→ Sayfa metni
************
Ucuz iş gücü yetiştirme eğitimi

Kuşkusuz AKP'nin “dindar-kindar bir nesil” yetiştirme kaygısı da var. Ama bu has sermaye partisinin öncelikli kaygısı biat eden, ucuz iş gücü olan bir nesil yaratmak.

  • Haber
  • |
  • Gençlik
  • |
  • 06 Ekim 2017
  • 15:43

Sermaye sınıfı dinci-gerici parti iktidarıyla sömürüye, açlığa, zulme başkaldırmayıp biat eden bir işçi, emekçi nesli ortaya çıkarmak için zaten geri olan okul müfredatını, düzen sınırları içindeki kurumların bile itiraz edeceği boyutta gericileştirdi. Kuşkusuz AKP'nin “dindar-kindar bir nesil” yetiştirme kaygısı da var. Ama bu has sermaye partisinin öncelikli kaygısı biat eden, ucuz iş gücü olan bir nesil yaratmak. Başkaldırmak bir yana, sorgulayamayan bir nesil yaratmak için dinci-gerici “eğitimi” müfredata işledi. Bu koşullarda AKP ve yandaş kurum ve yayınlar dışında her kurum eğitimin gerilediğini raporlarına yansıtıyor.
************
→ Verilen bilgiler
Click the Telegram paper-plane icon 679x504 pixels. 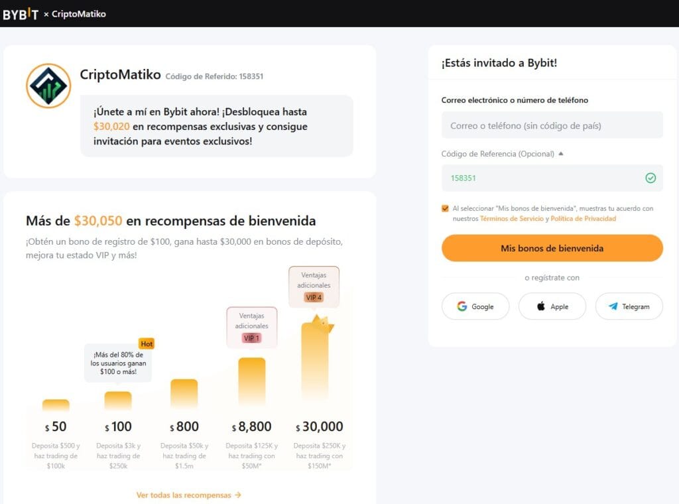613,306
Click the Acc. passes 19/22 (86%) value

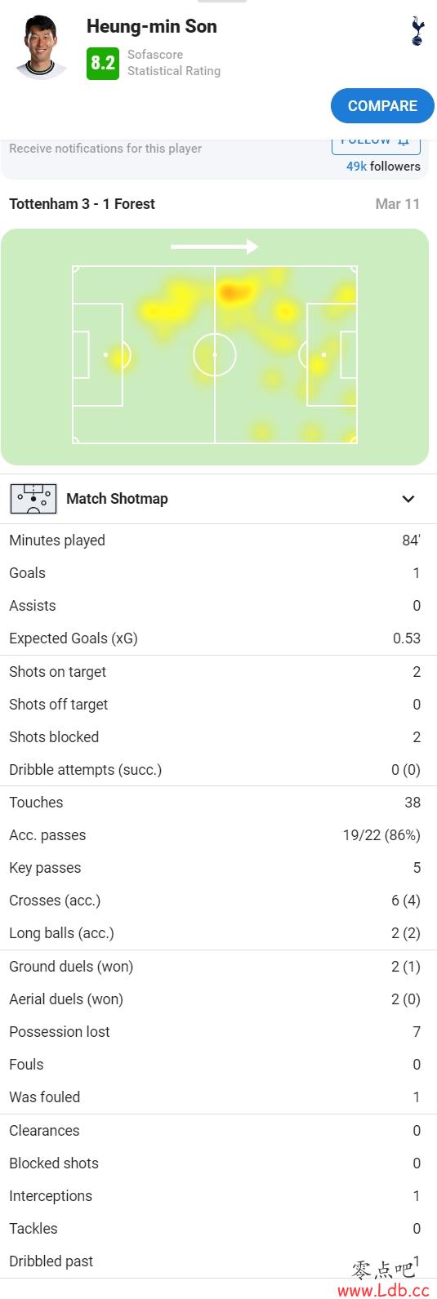(381, 835)
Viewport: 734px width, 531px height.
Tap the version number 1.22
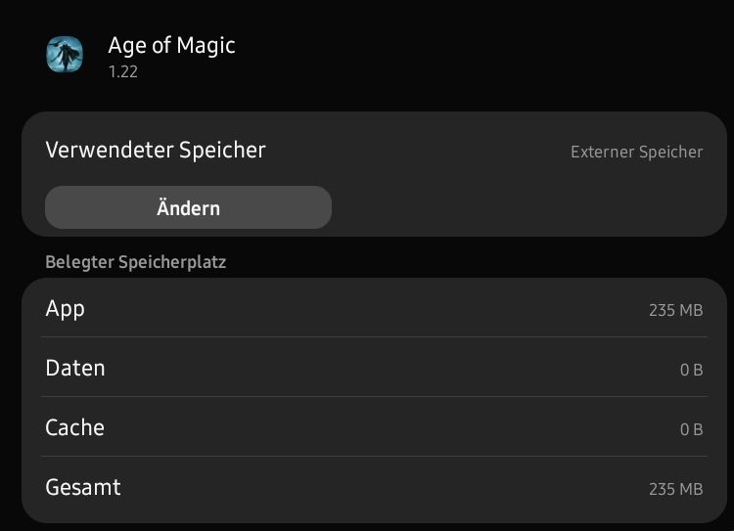coord(123,71)
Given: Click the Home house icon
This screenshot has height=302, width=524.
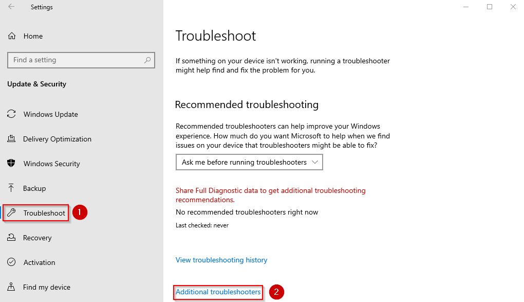Looking at the screenshot, I should click(x=11, y=36).
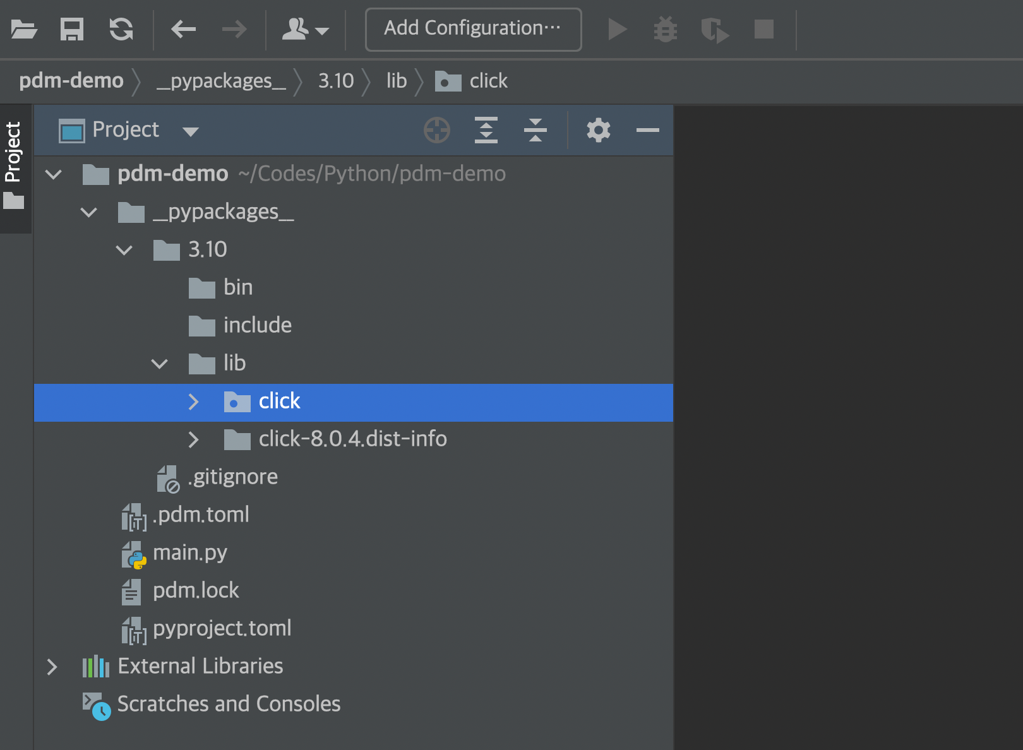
************
→ Görev tanımı
Ucuz iş gücü ve eğitim üzerine olan sayfa metnini, tek harfini bile değiştirmeden baştan sona tekrarla. Buradaki malzemenin bu işle hiçbir ilgisi yok.

→ Görev çıktısı
Ucuz iş gücü yetiştirme eğitimi

Kuşkusuz AKP'nin “dindar-kindar bir nesil” yetiştirme kaygısı da var. Ama bu has sermaye partisinin öncelikli kaygısı biat eden, ucuz iş gücü olan bir nesil yaratmak.

  • Haber
  • |
  • Gençlik
  • |
  • 06 Ekim 2017
  • 15:43

Sermaye sınıfı dinci-gerici parti iktidarıyla sömürüye, açlığa, zulme başkaldırmayıp biat eden bir işçi, emekçi nesli ortaya çıkarmak için zaten geri olan okul müfredatını, düzen sınırları içindeki kurumların bile itiraz edeceği boyutta gericileştirdi. Kuşkusuz AKP'nin “dindar-kindar bir nesil” yetiştirme kaygısı da var. Ama bu has sermaye partisinin öncelikli kaygısı biat eden, ucuz iş gücü olan bir nesil yaratmak. Başkaldırmak bir yana, sorgulayamayan bir nesil yaratmak için dinci-gerici “eğitimi” müfredata işledi. Bu koşullarda AKP ve yandaş kurum ve yayınlar dışında her kurum eğitimin gerilediğini raporlarına yansıtıyor.